Vous voulez, j'en suis sûr, cher ami, avoir quelques mots de détail sur notre situation, sur le pays où nous sommes, sur la manière dont nous y sommes établis, sur les remarques qu'au premier aperçu nous aurions pu faire, et les conjectures que nous pourrions former. Nous n'aurions, en ensemble, que des réponses favorables à faire à ces diverses questions. Je trouve Cannes moins aimable d'aspect qu'Hyères, les campagnes m'y semblent moins riantes, moins accessibles, moins variées dans leurs sites, mais néanmoins, c'est un admirable et bien beau pays; le climat y semble presque constamment doux, l'air est pur, le soleil radieux, la mer est magnifique; que peut-on souhaiter de mieux? Tout cela ne vaut pas, pour moi, notre enclos de N.D. de la Salette et la vue de nos deux clochers de Vaugirard et de Grenelle; mais je me plais ici parce que Dieu m'y a envoyé, et je préfère Cannes à tout autre lieu parce que je ne l'ai pas choisi et qu'on me l'a désigné.

Nous avons un petit appartement, à peu près comme celui d'Hyères, un peu mieux disposé et mieux situé, pour un prix à peu près égal; nous y trouvons facilement tout ce qui nous est nécessaire, les prévenances les plus obligeantes, préparées par les recommandations du bon abbé Taillandier, ont aplani pour nous toutes les difficultés de l'inexpérience des gens et des lieux; Dieu nous voulait ici, il y a fait notre place, que sa bonté miséricordieuse en soit mille fois bénie.

Nous avons spirituellement aussi, et c'est ce que j'aurais dû vous dire tout d'abord, toutes les commodités possibles. Nous n'avons pas ici l'admirable église d'Hyères, les hommes éminents que nous y avons trouvés dans le clergé; mais le curé et ses trois vicaires semblent être des hommes d'esprit solide, pieux et dévoués. L'église haute, malheureusement très loin perchée, est grande et on y officie bien; nous avons en outre, dans la ville basse, deux chapelles où se dit tous les jours la messe, et dans l'une desquelles se conserve le St Sacrement. Comme je suis moins souffrant que l'an dernier, je puis mieux jouir de ces avantages et j'espère y refaire un peu mes forces spirituelles, si le Seigneur daigne m'attirer un peu à Lui; je m'en sens aussi le sincère désir.

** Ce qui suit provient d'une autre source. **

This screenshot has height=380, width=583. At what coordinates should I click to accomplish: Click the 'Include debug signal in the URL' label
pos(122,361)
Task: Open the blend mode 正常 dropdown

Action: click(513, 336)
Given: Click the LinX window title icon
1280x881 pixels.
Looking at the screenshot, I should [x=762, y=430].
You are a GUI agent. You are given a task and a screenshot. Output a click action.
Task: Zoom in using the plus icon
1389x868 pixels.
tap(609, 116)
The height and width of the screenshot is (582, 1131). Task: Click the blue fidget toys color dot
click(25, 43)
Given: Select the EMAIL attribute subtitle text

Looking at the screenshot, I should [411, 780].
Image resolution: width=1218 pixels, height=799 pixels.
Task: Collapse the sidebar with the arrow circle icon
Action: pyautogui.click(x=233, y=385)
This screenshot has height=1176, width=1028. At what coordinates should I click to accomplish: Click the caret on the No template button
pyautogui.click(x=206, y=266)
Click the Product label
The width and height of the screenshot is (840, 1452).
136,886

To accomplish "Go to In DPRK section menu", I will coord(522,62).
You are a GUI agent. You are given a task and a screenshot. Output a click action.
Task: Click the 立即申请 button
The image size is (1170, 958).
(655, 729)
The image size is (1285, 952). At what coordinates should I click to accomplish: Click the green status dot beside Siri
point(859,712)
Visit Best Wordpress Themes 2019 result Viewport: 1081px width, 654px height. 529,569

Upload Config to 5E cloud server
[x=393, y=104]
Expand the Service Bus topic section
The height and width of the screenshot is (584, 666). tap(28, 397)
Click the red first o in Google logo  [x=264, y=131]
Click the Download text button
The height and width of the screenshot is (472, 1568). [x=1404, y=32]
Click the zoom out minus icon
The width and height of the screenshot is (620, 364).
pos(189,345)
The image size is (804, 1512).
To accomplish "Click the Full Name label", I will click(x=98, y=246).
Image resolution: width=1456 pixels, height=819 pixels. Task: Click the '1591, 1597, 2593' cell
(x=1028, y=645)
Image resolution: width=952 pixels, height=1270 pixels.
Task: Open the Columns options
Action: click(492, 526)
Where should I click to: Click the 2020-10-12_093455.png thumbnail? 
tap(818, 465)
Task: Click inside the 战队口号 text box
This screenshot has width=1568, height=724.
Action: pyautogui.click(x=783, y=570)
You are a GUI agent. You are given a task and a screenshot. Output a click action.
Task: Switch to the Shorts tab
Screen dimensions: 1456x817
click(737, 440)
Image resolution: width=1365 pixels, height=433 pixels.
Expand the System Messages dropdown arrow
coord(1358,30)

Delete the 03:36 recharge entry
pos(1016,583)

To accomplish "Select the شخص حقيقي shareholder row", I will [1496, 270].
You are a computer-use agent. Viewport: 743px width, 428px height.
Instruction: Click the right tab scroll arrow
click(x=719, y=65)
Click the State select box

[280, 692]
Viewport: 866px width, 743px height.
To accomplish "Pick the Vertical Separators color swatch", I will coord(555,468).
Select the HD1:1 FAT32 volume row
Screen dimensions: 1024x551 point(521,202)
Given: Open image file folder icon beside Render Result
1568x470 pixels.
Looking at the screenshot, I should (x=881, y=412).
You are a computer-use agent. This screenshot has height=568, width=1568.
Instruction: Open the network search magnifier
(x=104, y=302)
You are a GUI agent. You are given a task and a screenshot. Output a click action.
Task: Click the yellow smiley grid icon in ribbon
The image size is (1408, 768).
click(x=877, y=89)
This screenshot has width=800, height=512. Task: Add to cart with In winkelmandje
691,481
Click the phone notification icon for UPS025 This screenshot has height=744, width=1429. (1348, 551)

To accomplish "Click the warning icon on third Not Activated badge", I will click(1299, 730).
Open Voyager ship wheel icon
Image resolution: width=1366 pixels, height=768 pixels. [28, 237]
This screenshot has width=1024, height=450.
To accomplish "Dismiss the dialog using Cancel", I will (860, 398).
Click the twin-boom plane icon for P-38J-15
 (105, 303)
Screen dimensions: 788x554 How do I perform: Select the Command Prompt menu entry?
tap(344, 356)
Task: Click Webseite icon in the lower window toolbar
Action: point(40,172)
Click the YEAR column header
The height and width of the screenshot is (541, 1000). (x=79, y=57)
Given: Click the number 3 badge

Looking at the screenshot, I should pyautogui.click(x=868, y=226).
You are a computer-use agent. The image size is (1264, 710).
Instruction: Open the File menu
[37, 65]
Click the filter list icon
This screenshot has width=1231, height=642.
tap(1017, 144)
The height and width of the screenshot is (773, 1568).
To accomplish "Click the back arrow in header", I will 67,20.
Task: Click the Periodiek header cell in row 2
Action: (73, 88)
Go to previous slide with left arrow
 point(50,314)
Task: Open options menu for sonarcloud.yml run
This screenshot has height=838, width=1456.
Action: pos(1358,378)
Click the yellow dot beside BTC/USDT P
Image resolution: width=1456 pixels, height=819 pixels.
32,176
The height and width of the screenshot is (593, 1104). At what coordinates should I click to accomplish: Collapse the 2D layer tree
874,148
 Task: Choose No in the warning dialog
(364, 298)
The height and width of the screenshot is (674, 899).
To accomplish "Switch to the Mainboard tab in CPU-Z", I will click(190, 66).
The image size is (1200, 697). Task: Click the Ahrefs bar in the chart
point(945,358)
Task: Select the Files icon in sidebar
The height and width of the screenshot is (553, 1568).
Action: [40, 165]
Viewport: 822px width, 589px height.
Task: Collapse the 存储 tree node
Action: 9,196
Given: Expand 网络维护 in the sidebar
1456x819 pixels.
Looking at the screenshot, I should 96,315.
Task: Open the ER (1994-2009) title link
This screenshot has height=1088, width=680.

Ce pays est fort travaillé par le protestantisme. les Anglais, attirés par la beauté du climat et des sites, abondent ici et possèdent tous les châteaux et les maisons de plaisance; plusieurs d'entre eux sont ardents en prosélytisme, ils ont bâti trois temples ou chapelles et y appellent des prédicants renommés parmi eux; ils ont des femmes gagées pour attirer les pauvres et les paysans; elles se portent partout où est la gêne et la souffrance et font d'incroyables sacrifices pour acheter des âmes à prix d'or; jusqu'ici, leurs succès décisifs sont imperceptibles, mais toutes ces menées ébranlent la foi en bien des familles, jettent le doute et la défiance et préparent, ou des défections, ou une indifférence presque aussi funeste. Il y a peu de résistance parmi les catholiques, la ferveur est presque nulle chez les hommes, quelques femmes, comme partout, sont plus dévouées et défendent de leur mieux le terrain. Une Conférence de St-Vincent-de-Paul pourrait, je le crois, concentrer et affermir les quelques hommes de bonne volonté, je ne sais si nous pourrons l'établir; comme on ne fait rien sans prières, dans l'ordre spirituel surtout, je demande instamment celles de votre petite communauté, celles de mon bon abbé Hello surtout, que l'oblation de la Victime sainte rend plus puissant que nous. J'écrirai successivement à tous mes bien-aimés enfants de votre maison qui m'est si particulièrement chère, puisqu'elle me rappelle les œuvres auxquelles j'ai donné le plus d'affection: la Ste-Famille, les pauvres vieillards et nos enfants apprentis. Rappelez-moi au souvenir, et recommandez-moi aux prières de nos bons vieillards; je les ai peu vus durant mon séjour à Vaugirard, je devais garder ma position de malade et ménager mes forces, mais, si Dieu m'agrée encore pour mon service, je reviendrai parmi eux et je tâcherai de leur montrer que je les aime toujours.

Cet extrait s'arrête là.